Exercise requirements:
Every line from the line containing "Given: Click the zoom in magnifier icon" through the end of the data is to be reproduced exactly, excluding pictures.

↓

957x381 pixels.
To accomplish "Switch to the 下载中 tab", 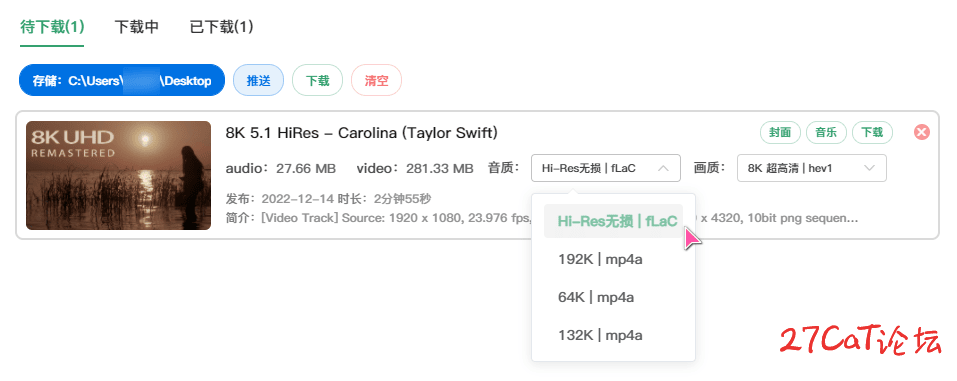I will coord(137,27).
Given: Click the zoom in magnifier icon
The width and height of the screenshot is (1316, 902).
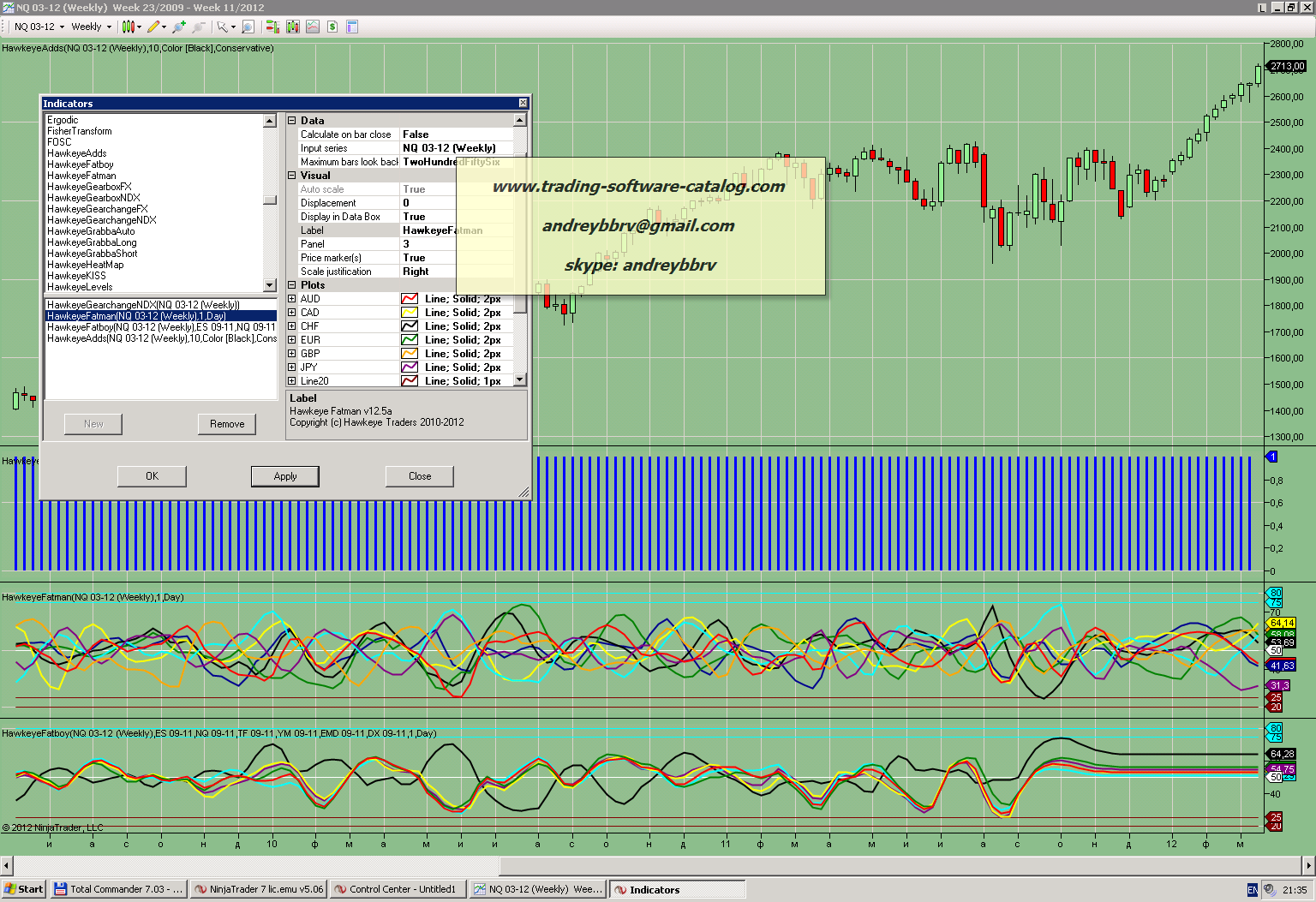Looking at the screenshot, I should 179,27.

↑

Solution to the exercise:
Given: Click the zoom in magnifier icon
The width and height of the screenshot is (1316, 902).
Looking at the screenshot, I should 179,27.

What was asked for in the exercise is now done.